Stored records
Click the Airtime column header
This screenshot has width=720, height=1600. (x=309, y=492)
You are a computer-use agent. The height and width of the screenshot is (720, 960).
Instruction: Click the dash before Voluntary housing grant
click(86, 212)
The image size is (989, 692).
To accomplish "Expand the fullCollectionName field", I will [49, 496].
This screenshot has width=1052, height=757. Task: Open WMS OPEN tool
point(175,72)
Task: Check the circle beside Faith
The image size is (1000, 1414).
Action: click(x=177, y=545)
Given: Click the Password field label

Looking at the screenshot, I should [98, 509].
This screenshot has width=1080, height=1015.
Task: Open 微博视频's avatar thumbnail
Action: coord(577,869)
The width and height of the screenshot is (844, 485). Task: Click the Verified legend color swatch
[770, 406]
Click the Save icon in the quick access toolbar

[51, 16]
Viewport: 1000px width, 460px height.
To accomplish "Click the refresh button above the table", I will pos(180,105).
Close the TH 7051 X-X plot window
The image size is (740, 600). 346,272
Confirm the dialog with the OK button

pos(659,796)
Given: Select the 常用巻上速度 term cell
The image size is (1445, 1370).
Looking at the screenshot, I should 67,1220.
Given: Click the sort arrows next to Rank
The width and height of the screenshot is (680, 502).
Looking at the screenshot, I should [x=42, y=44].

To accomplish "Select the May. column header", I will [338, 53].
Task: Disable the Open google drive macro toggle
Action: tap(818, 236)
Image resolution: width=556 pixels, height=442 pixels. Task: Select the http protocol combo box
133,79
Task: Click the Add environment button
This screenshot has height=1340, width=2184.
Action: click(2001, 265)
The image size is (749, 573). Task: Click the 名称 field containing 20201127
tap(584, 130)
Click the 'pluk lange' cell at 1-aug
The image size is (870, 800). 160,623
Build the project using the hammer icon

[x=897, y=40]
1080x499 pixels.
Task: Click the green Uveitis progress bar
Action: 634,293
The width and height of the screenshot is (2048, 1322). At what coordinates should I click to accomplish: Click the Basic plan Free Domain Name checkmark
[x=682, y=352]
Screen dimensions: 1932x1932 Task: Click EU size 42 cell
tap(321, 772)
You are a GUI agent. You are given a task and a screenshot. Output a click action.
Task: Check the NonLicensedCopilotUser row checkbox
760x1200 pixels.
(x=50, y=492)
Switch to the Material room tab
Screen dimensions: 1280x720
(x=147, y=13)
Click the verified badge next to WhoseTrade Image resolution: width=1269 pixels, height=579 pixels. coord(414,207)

__TASK BRIEF__
Once you have read the entries, repeat them all exactly.

__ANSWER SPACE__
Click the Airtime column header
This screenshot has width=720, height=1600. (x=309, y=492)
You are a computer-use agent. The height and width of the screenshot is (720, 960).
Instruction: Click the dash before Voluntary housing grant
click(86, 212)
The image size is (989, 692).
To accomplish "Expand the fullCollectionName field", I will [49, 496].
This screenshot has width=1052, height=757. Task: Open WMS OPEN tool
point(175,72)
Task: Check the circle beside Faith
The image size is (1000, 1414).
Action: click(x=177, y=545)
Given: Click the Password field label

Looking at the screenshot, I should [98, 509].
This screenshot has width=1080, height=1015.
Task: Open 微博视频's avatar thumbnail
Action: coord(577,869)
The width and height of the screenshot is (844, 485). Task: Click the Verified legend color swatch
[770, 406]
Click the Save icon in the quick access toolbar

[51, 16]
Viewport: 1000px width, 460px height.
To accomplish "Click the refresh button above the table", I will pos(180,105).
Close the TH 7051 X-X plot window
The image size is (740, 600). 346,272
Confirm the dialog with the OK button

pos(659,796)
Given: Select the 常用巻上速度 term cell
The image size is (1445, 1370).
Looking at the screenshot, I should 67,1220.
Given: Click the sort arrows next to Rank
The width and height of the screenshot is (680, 502).
Looking at the screenshot, I should [x=42, y=44].

To accomplish "Select the May. column header", I will [338, 53].
Task: Disable the Open google drive macro toggle
Action: tap(818, 236)
Image resolution: width=556 pixels, height=442 pixels. Task: Select the http protocol combo box
133,79
Task: Click the Add environment button
This screenshot has height=1340, width=2184.
Action: click(2001, 265)
The image size is (749, 573). Task: Click the 名称 field containing 20201127
tap(584, 130)
Click the 'pluk lange' cell at 1-aug
The image size is (870, 800). 160,623
Build the project using the hammer icon

[x=897, y=40]
1080x499 pixels.
Task: Click the green Uveitis progress bar
Action: 634,293
The width and height of the screenshot is (2048, 1322). At what coordinates should I click to accomplish: Click the Basic plan Free Domain Name checkmark
[x=682, y=352]
Screen dimensions: 1932x1932 Task: Click EU size 42 cell
tap(321, 772)
You are a GUI agent. You are given a task and a screenshot. Output a click action.
Task: Check the NonLicensedCopilotUser row checkbox
760x1200 pixels.
(x=50, y=492)
Switch to the Material room tab
Screen dimensions: 1280x720
(x=147, y=13)
Click the verified badge next to WhoseTrade Image resolution: width=1269 pixels, height=579 pixels. coord(414,207)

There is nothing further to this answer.